RIGHT MINITHORACOTOMY: IS IT GOING TO BE THE ROUTINE APPROACH FOR SECUNDUMASD SURGICAL CLOSURE?

Document Type : Original Article

Authors

1 Cardiac Surgery Department, National Heart Institute (NHI), Cairo, Egypt.

2 Cardiology Department, National Heart Institute (NHI), Cairo, Egypt.

3 Anathesisa Department, National Heart Institute (NHI), Cairo, Egypt.

Abstract

Background: Ostium secundum ASD used to be surgically closed using the standard median sternotomy, Improvement in surgical techniques encouraged many surgeons to use minimally invasive approaches as an alternative to the conventional one.
Aim of the work: To evaluate the outcome and effectiveness of the right anterior thoracotomy approach as an alternative for the median sternotomy for surgical repair of secundum ASD.
Methods: This is a prospective observational study done on 50 adult patients diagnosed with ASD of ostium secundum type, indicated for surgery and not amenable to device closure.

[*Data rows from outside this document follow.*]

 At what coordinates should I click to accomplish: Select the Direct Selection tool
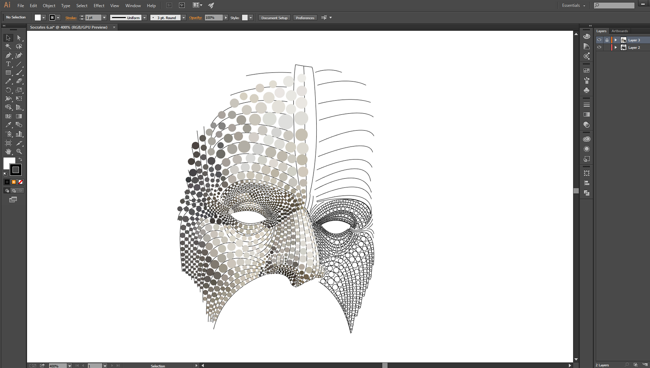pos(19,38)
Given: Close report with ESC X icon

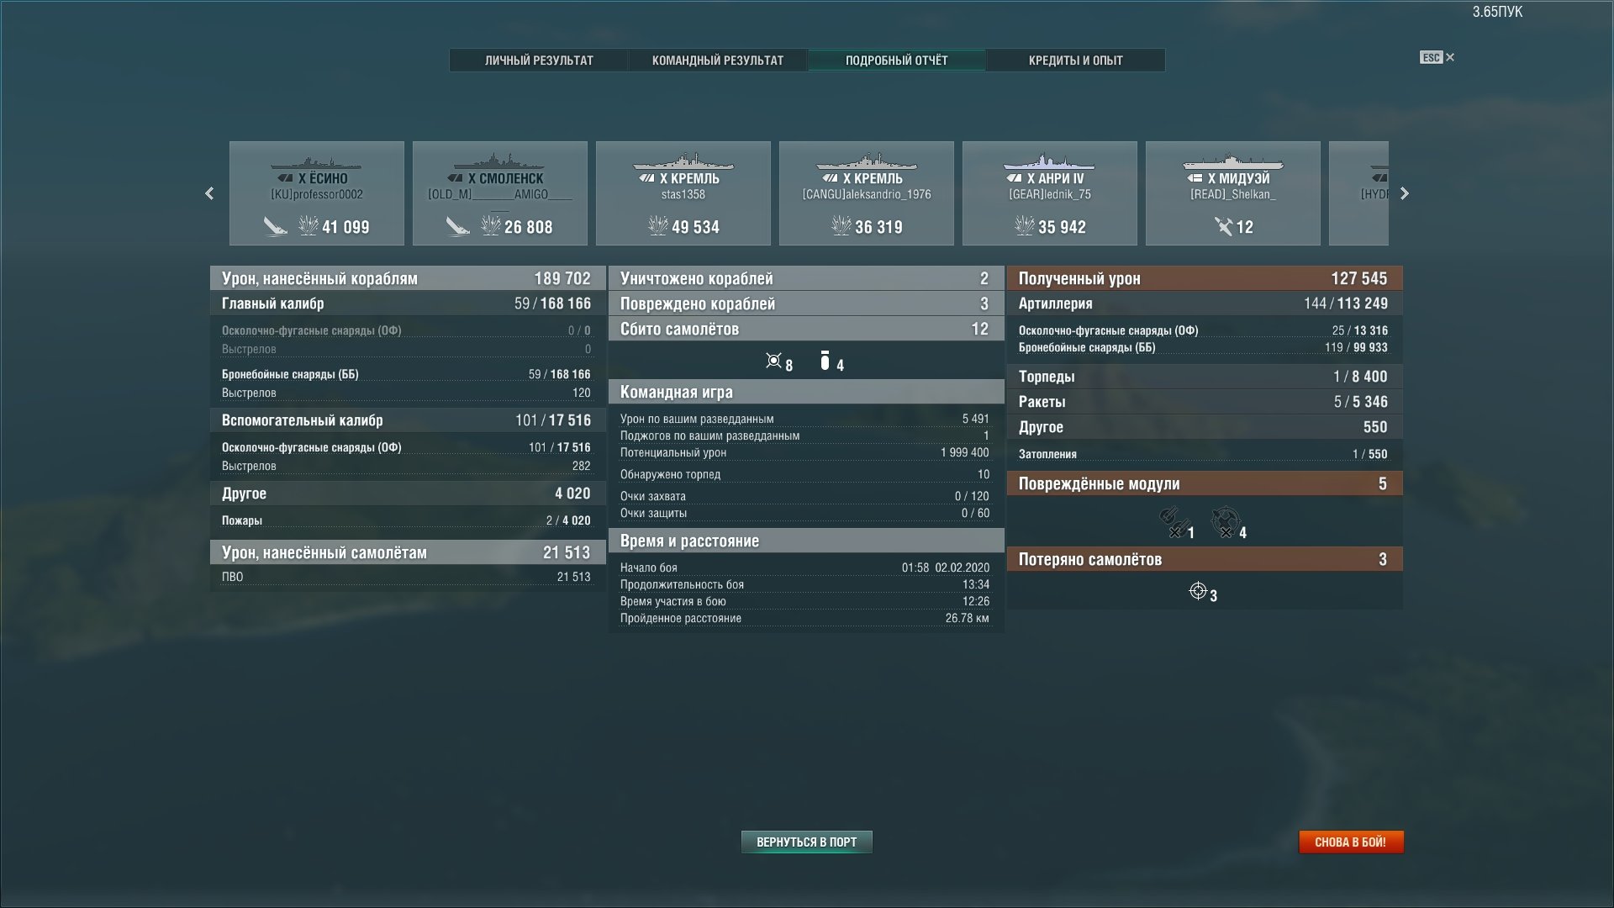Looking at the screenshot, I should point(1449,57).
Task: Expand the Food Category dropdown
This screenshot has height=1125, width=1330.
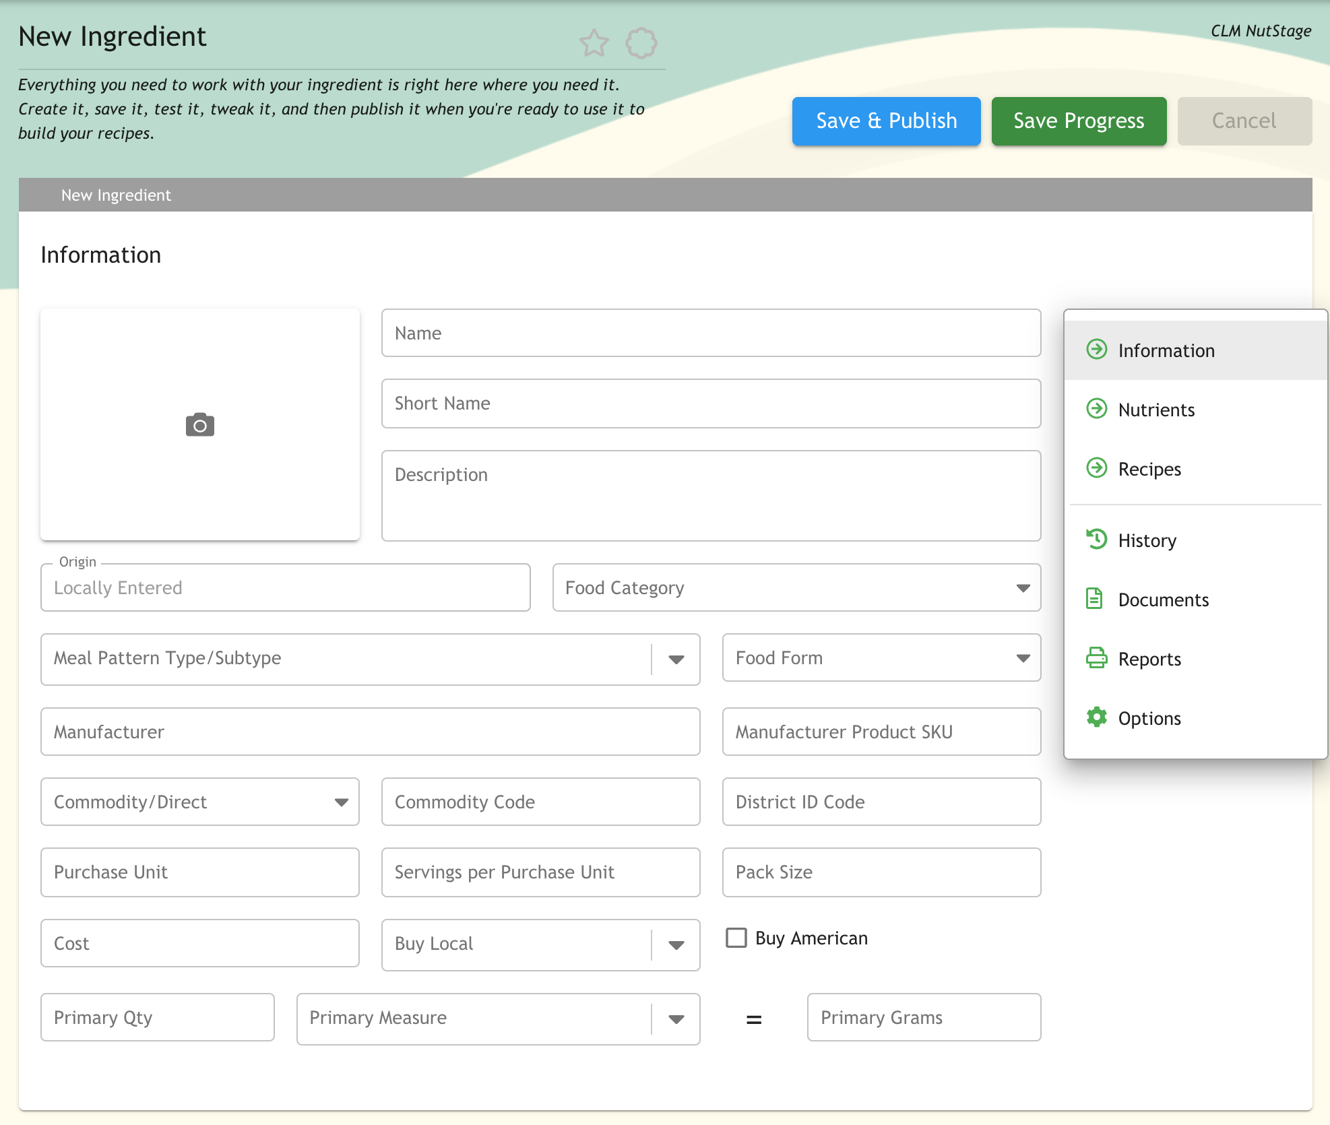Action: pyautogui.click(x=1023, y=588)
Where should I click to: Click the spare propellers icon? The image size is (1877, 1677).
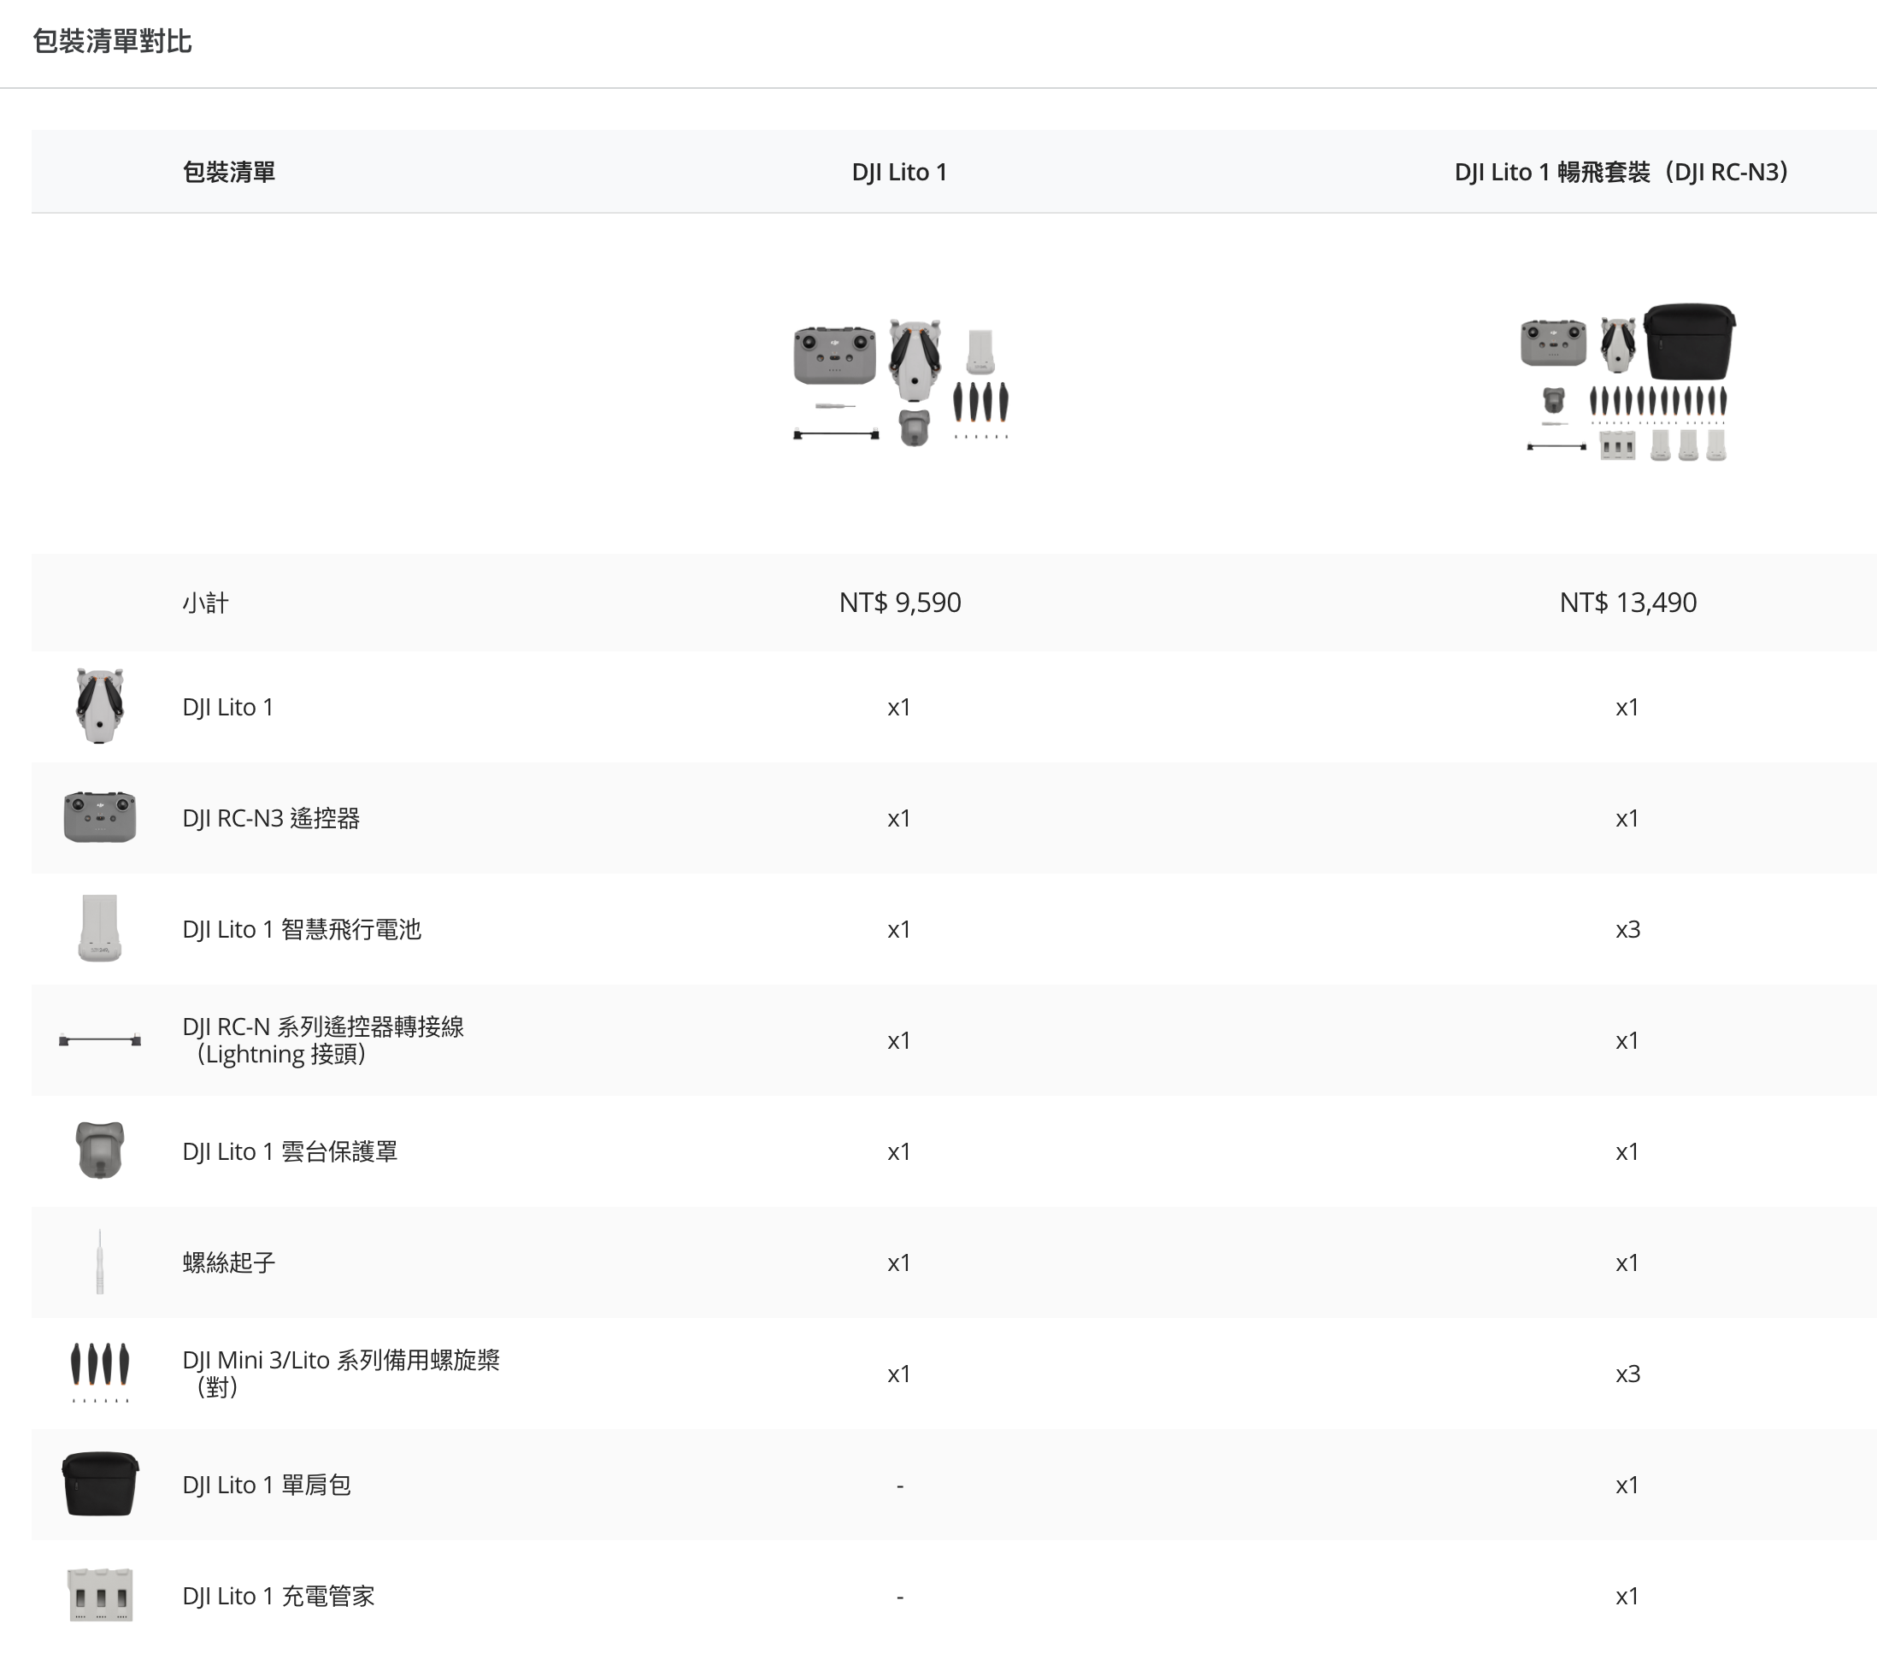(100, 1372)
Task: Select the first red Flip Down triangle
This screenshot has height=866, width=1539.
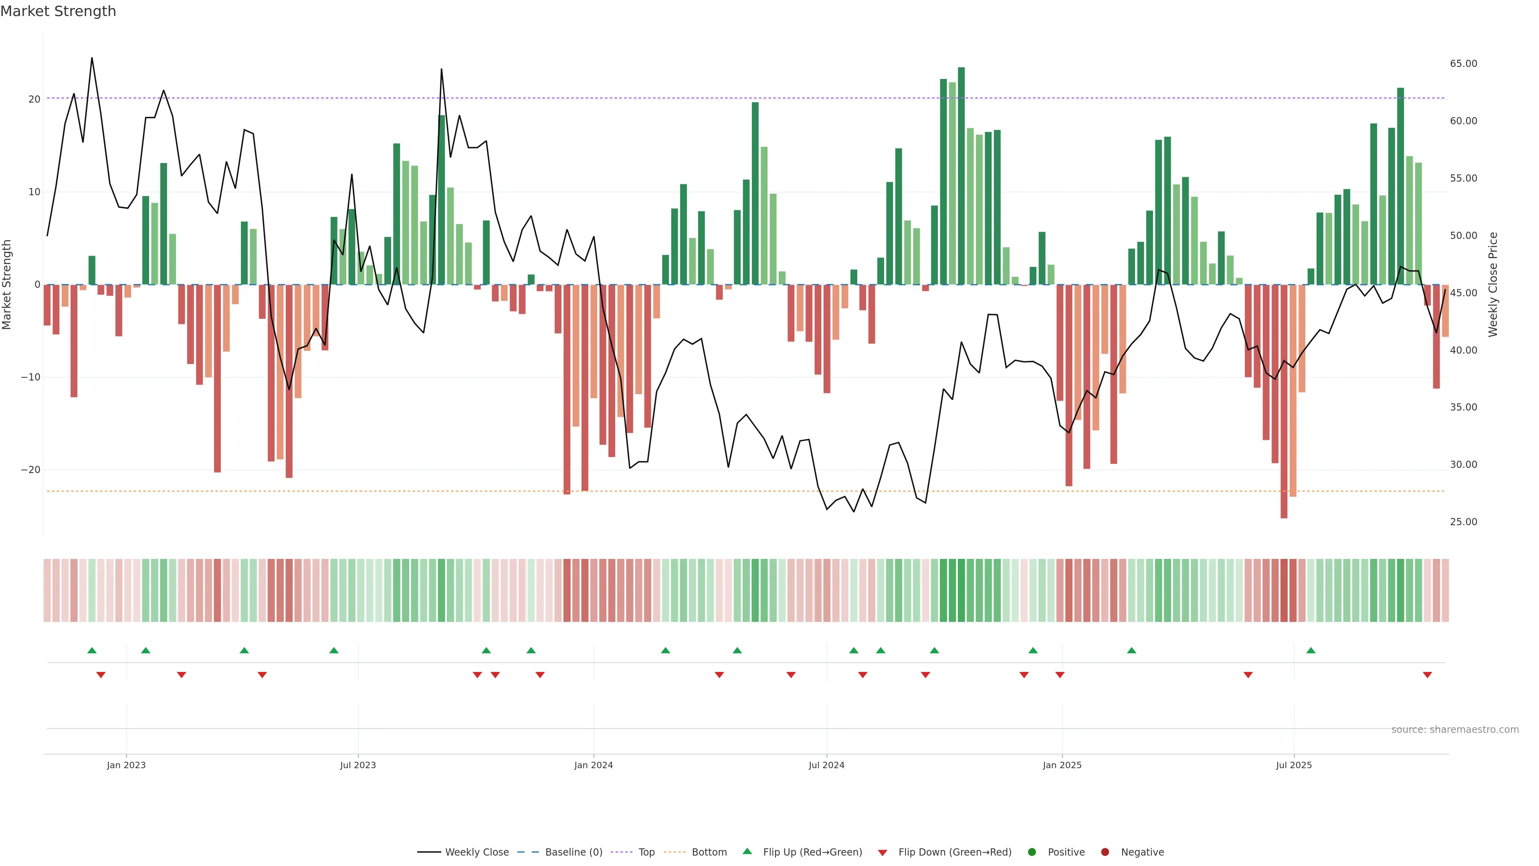Action: (101, 675)
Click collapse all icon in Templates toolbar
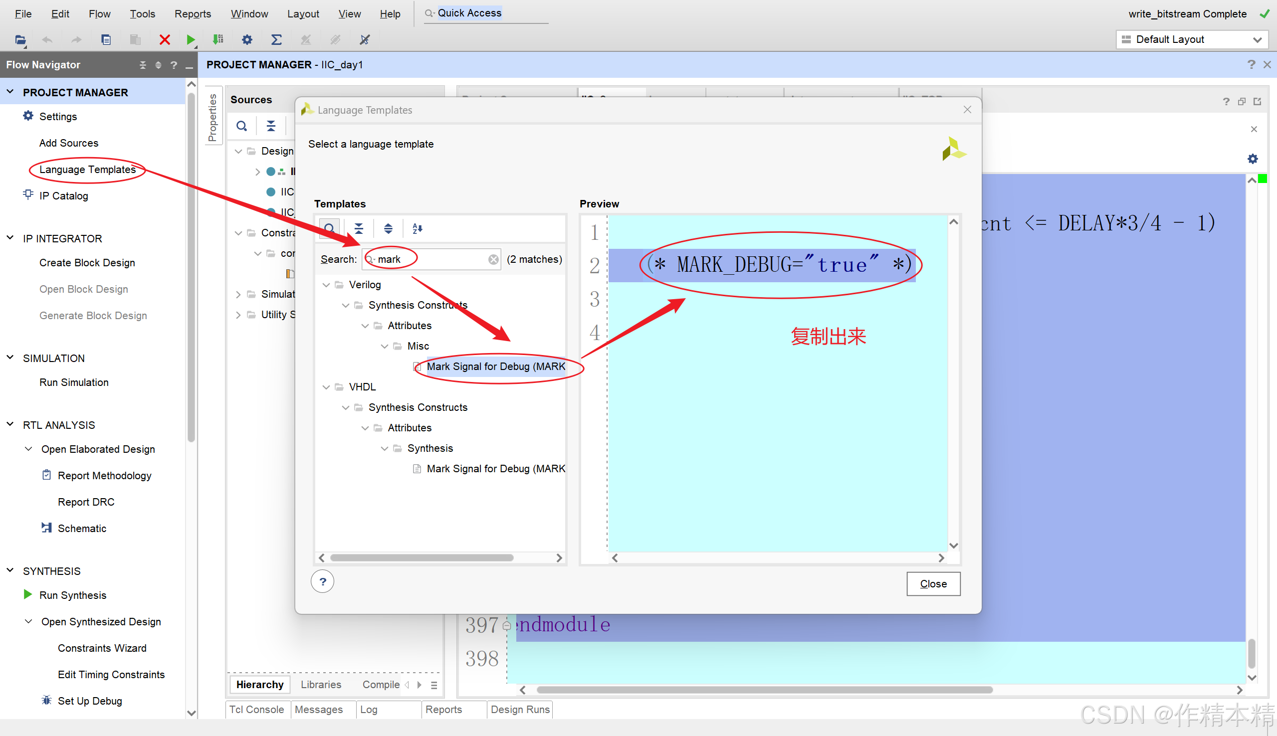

They were divided into two equal groups: group I, represented 25 patient who underwent ASD repair through conventional median sternotomy (CMS), and group II represented 25 patients underwent right minithoracotomy (RMT). Comparison between groups was done regarding clamp time, bypass time, ventilation time and ICU and hospital stay.
Results: Our study showed that RMT patients had significantly smaller incision, less time of mechanical ventilation, less ICU and hospital stay, though having more bypass time when compared with the conventional median sternotomy. No operative or in hospital mortality with excellent patient satisfaction.
Conclusions: RMT used for surgical closure of secundum ASD is a safe and effective procedure showing many advantages over sternotomy, and can be used as a routine approach for such cases.